«Caminando en línea recta, no puede uno llegar muy lejos», dice el abuelo
pronunciando la frase como una sentencia. El niño asiente muy serio, como si
comprendiera, y yo, desde mi reino líquido, sonrío. Los dioses
sabemos sonreír, se hace torciendo hacia arriba la comisura de los labios. Así.
También puedo leer los pensamientos de
quienes asoman a mi espejo. Sé que a Pepito no le interesan los senderos
aburridos, si lo dejaran, preferiría correr aventuras.
«Mamá no me deja salir, tiene miedo de que me ocurra alguna desgracia como pasó con papá. Miedo que me pierda, de que me atropelle un camión, de que
un meteorito caiga sobre mi cabeza, o de
que me rapte unabandadealbanocosovares. Mi madre lo dice así, todo seguido sin respirar. Por eso, cuando voy al parque, tengo que ir de
la mano de mi abuelo, el de las frases raras, aunque algunas veces parezca que
lo lleve yo a él»
Al pequeño no
le importa la meta, menos aún la
zanahoria-premio al mejor corredor de caminos rectos. Tampoco sabe que
existo y que soy el que soy: el Dios del estanque dorado.
Llamo al
niño. Pepito asoma por el borde de
piedra.
Chiquillo...
illo... illo...
Blande una
espada imaginaria, aprieta la empuñadura dispuesto a defenderse de los dragones del
parque,de los ogros devoradores de niños, de las
ramas secas del árbol que rozan su espalda, de las ranas que croan, de las que
no croan también, de la perca gigante que nada tranquila… la sombra de su cuerpo en los cantos del fondo cristalino, hace que parezca que dos peces, uno rojo y otro negro, naden a la misma vez con exactos movimientos. Un baile.
Vuelvo a llamar
con mi dulce voz impostada: escucha... escucha... cucha...cucha…
«Esto no me gusta, no
es divertido», piensa Pepito. Para ganarme su confianza cambio de estrategia. Ya
no soy un Dios, ahora soy un grillo,
froto mis patas contra las alas y los chirridos envuelven al niño por todos
lados, no sabe si sueno por aquí, o por allá.
Pepito...
pito... pito..., no temas, solo soy un
grillo, cri-cri.
Enseguida
se pone a buscar debajo de las piedras, entre las hojas, hasta que me encuentra
y dice, y digo, decimos los dos: ¡qué guay... qué guay... qué guay!

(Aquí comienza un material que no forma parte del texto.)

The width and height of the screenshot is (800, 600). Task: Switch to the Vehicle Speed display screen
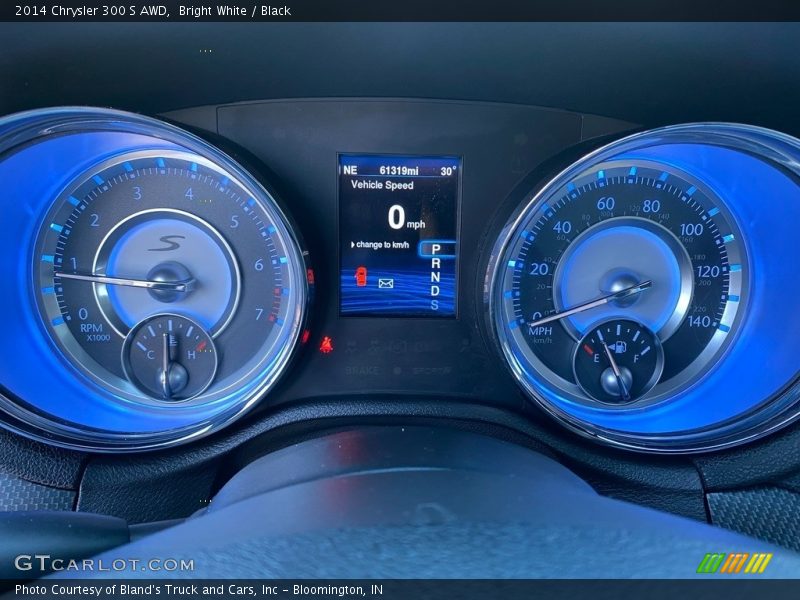pos(381,185)
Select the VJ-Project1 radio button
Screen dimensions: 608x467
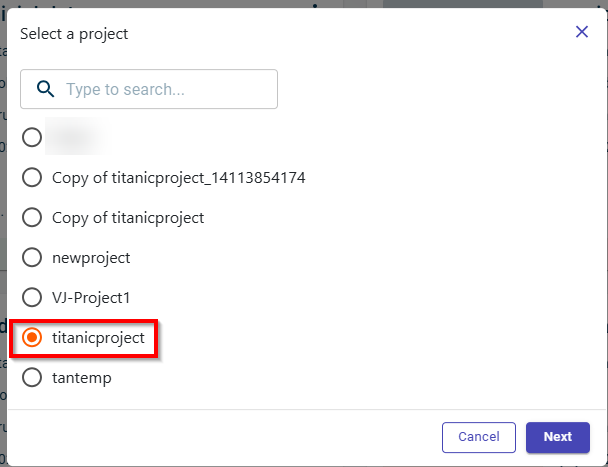pyautogui.click(x=32, y=297)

Ahueca la mano como si fuera una copa, y con
cuidado, sin cerrarla del todo, enseña al abuelo su presa antes de
guardarla en su gorra de lana. Me
lleva a su casa. No puedo respirar, como soy un Dios me convierto en aire, ¡zas!,
ahora soy aire, antes fui grillo, y agua, también fui luz y antes de la luz,
puede que sombra.
Cuando el
niño abre la gorra-jaula salta un pequeño pez. Pepito abre asombrado la boca. Con un mágico ¡allez hop!, hago que su último recuerdo fuera pillar un pescadito
en vez de un grillo, ¡qué listo soy!... y
corriendo corriendo, el chico me arroja a un círculo abombado del que, por
muchos esfuerzos que hago, no puedo escapar. A través de sus paredes miro a
Pepito que me mira a mí. Le ordeno que me libere, pero nada, no hay manera, por
lo visto lejos del estanque solo soy un prisionero sin poderes celestiales al que
tienen que alimentar porque si no, la palmo.
Pasa
el tiempo, no sé cuánto, ¡el tiempo de los humanos es tan constreñido! Sé
contar siglos, milenios, eternidades, pero no los segundos que ruedan despacio dentro de esta cárcel de cristal.
Y
por fin, un día me sacan de mi letargo, me bambolean y agitan. A través de la
ventana del coche, puedo ver desfilar los paisajes de manera precipitada:
trozos de cielo, pedazos de nubes, algún
pájaro, los postes de la luz. Veo el
cuerpo de Pepito piramidal, desde el regazo que me sostiene parece un gigante,
sus manos son enormes, dos manchas blancas que rodean mi cárcel traslúcida, su
cabeza se pierde en las alturas, parece un Dios. Ahora asoman las copas de los
árboles del parque donde moraba en mi paraíso
acuático. Lo dejamos atrás, y con él mis esperanzas de regresar al dorado reino
del estanque.
¡Ya
llegamos, abuelo!
Las manos
de Pepito sostienen la esfera que me circunda y con un grito de alegría me
lanza al agua. Un mar agitado, inmenso, salado, donde nadan peces mayores que yo, otros dioses que me
devoran enseguida. Desde el estómago de uno de ellos escucho a Pepito feliz
gritando un: ¡adiós, adiós, que te vaya bonito!